- Theatrical release poster
- Directed by: Tsutomu Shibayama
- Screenplay by: Nobuaki Kishima [ja]
- Based on: Doraemon by Fujiko F. Fujio [ja]
- Produced by: Junichi Kimura Toshihide Yamada
- Starring: Nobuyo Ōyama; Noriko Ohara; Michiko Nomura; Kaneta Kimotsuki; Kazuya Tatekabe; Mika Kanai; Rikako Aikawa; Kumiko Nishihara; Nana Yamaguchi; Yūko Satō;
- Cinematography: Toshiyuki Umeda
- Edited by: Hajime Okayasu
- Music by: Katsumi Horii
- Production company: Shin-Ei Animation
- Distributed by: Toho
- Release date: 8 March 2003 (Japan);
- Running time: 84 minutes
- Country: Japan
- Language: Japanese
- Box office: $24.7 million

= Doraemon: Nobita and the Windmasters =

2003 film by Tsutomu Shibayama

Doraemon: Nobita and the Windmasters (ドラえもん のび太とふしぎ風使い, Doraemon Nobita to Fushigi Kazetsukai), also known as Doraemon and the Wind People, is a 2003 Japanese animated science fantasy film which premiered on March 8, 2003 in Japan, based on the Doraemon manga series by Fujiko F. Fujio. It is the 24th Doraemon film. It is partly based on the 1974 chapter "Phoony the Typhoon".

==Plot==
The film opens with a mysterious tomb in a faraway land being opened by Storm Villagers, two strange spheres and the spirit of Uranda, former shaman of the village, are set free. Uranda then possesses the body of a wolf. The orange sphere ends up in Suneo's house. When it opens, a typhoon creature is set free. Suneo attempts to capture it with no success.

Meanwhile, Nobita is eating ice cream on his way back home but the typhoon snatches it and drops it on Gian. Due to this he becomes angry at Nobita and he tries to beat him up but he gets thrown into a trash can by the typhoon. The cyclone then follows Nobita to his house while Suneo still aims to capture it. Nobita thinks Doraemon brought it out and thinks its annoying after it messes with him several times.

Doraemon deduces that it is a mini typhoon, all the while it creates a mess in Nobita's room, Nobita decides to name it "Fūko" due to it being a girl, Fūko then ends up making a mess in the kitchen and annoys Nobita's mom who tells him to not keep any pets in the house. Nobita still wants to keep it and makes its appearance like a doll in a manga using the Free-Size Toy Camera. He then takes it to Shizuka to show her it, but the odd cyclone runs away after getting scolded by Nobita for blowing Shizuka's skirt up. When Nobita had given up hope of finding Fūko, she flies back to him. Suneo attempts to capture Fūko again upon seeing here again but fails.

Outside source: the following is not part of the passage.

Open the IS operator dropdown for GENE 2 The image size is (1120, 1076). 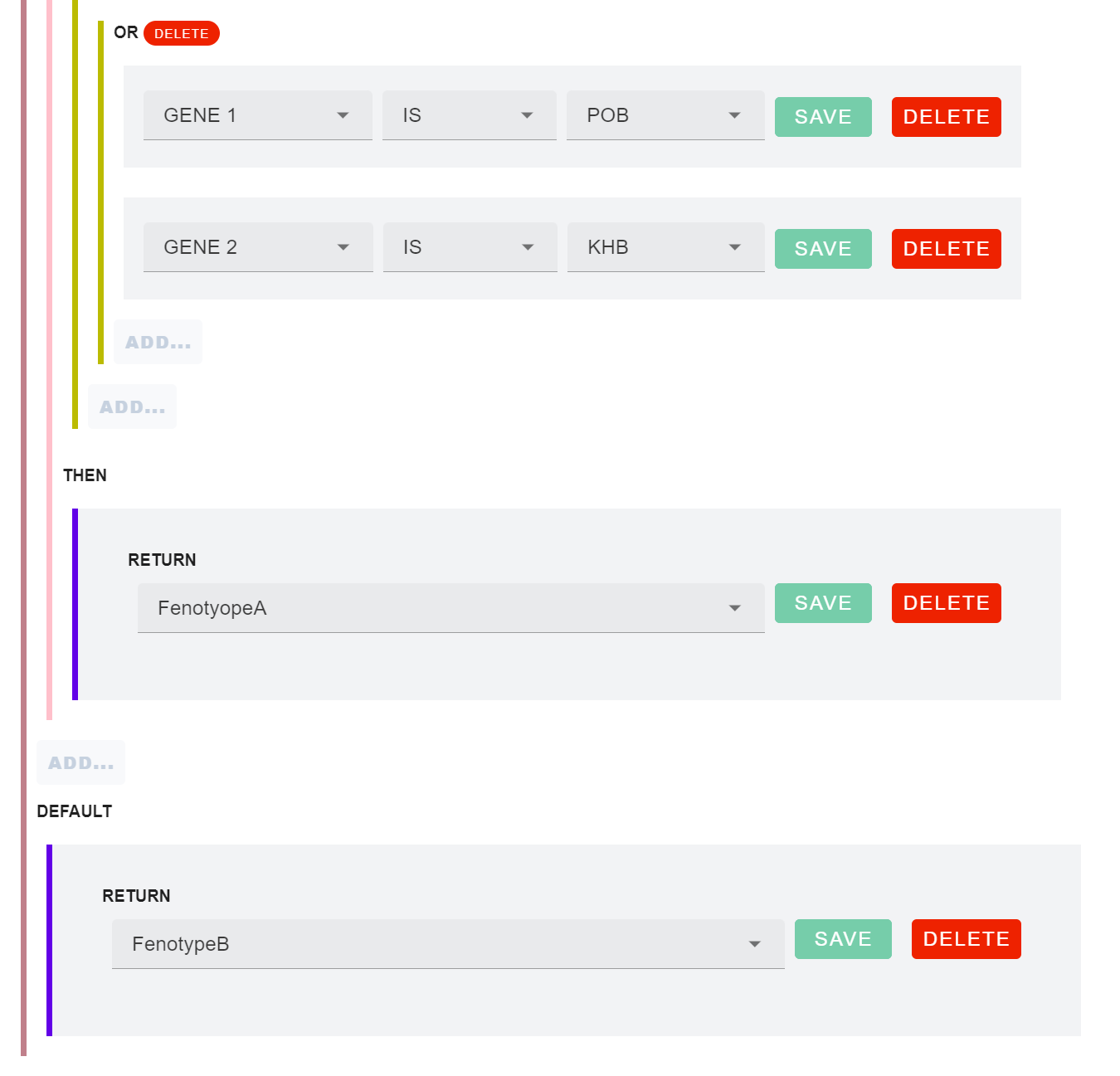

Doraemon then finds out its food is hot air and narrowly evades it from being found out by Nobita's mother. Suneo then asks Gian for help in catching Fūko. Doraemon use the Anywhere Door to a wide space but get accidentally taken to the Wind Village. There they discover different types of creatures and save a girl from falling to their deaths, Gian and Suneo also wind up into the village taking down two storm villagers in the process who fly upon seeing more Wind Villagers. They then make friends with Temujin, his family and his friends. Suneo still tries to capture Fūko while even Gian abandons him in doing so.

In the evening, they return using the Anywhere Door, while Fūko stays in the Wind Village. Encountering the Anywhere door, Uranda also passes through it, he then possess Suneo and returns to the wind village to capture Fūko. Meanwhile, Temujin discovers the blue typhoon, which flies away and goes to Uranda.

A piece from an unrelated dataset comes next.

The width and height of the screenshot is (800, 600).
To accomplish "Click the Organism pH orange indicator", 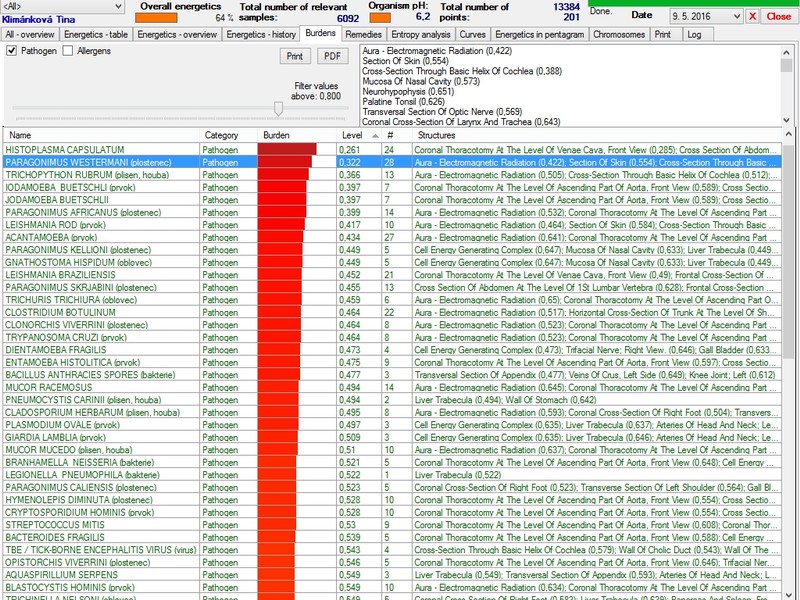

Next day, Doraemon and his friends realize Suneo is missing and again visit the Wind Village. Upon arriving, they encounter Storm Villagers and Suneo under Uranda's control who then they attack them and in this process they capture Fūko and Gian, steal Doraemon's pocket and destroy the Anywhere Door. They attempt to go rescue them at that very moment but Temujin then advises them against it. The Storm Village traps Fūko in a prison and they have a festival celebrating it.

Meanwhile, Doraemon and his friends try to sneak into prison at night and free Gian and Fūko. Nobita falls into the pit where Fuko is in and rescues her, they all encounter Gian who helps them escape from the village. The other three return to the Wind Village while Nobita and Fuko have to be rescued by yaks who explain why both villages are fighting, warning that Uranda wants to revive Mafuuga and that he is the only who can protect Fūko. The yaks then lead Nobita to the village but Fūko gets captured by Uranda.

They then realize an event similar to that of the biblical flood will occur if Mafuuga is revived. Everyone in both the Storm and Wind Villages head for the Dragon Head Island where Mafuuga is sealed away. Upon their arrival, Uranda heads to unseal the red sphere from where Mafuuga gets its power while Doraemon and Gian try to stop him. Nobita, Shizuka and Temujin then rescue Fūko and take Doraemon's pocket back.

Doraemon and Gian are unsuccessful in their efforts and get immobilized, Uranda unseals Mafuuga's red sphere and ceases to possess Suneo's body. Nobita, Shizuka and Temujin successfully retake Doraemon's pocket and rescue Fuko. Uranda then chants a spell to recombine all three spheres which are a part of Mafuuga's body. This then causes a massive typhoon to form over the Andaman Sea, worrying the mothers of the main characters in the process. Suneo then finally wakes up and frees both Doraemon and Gian.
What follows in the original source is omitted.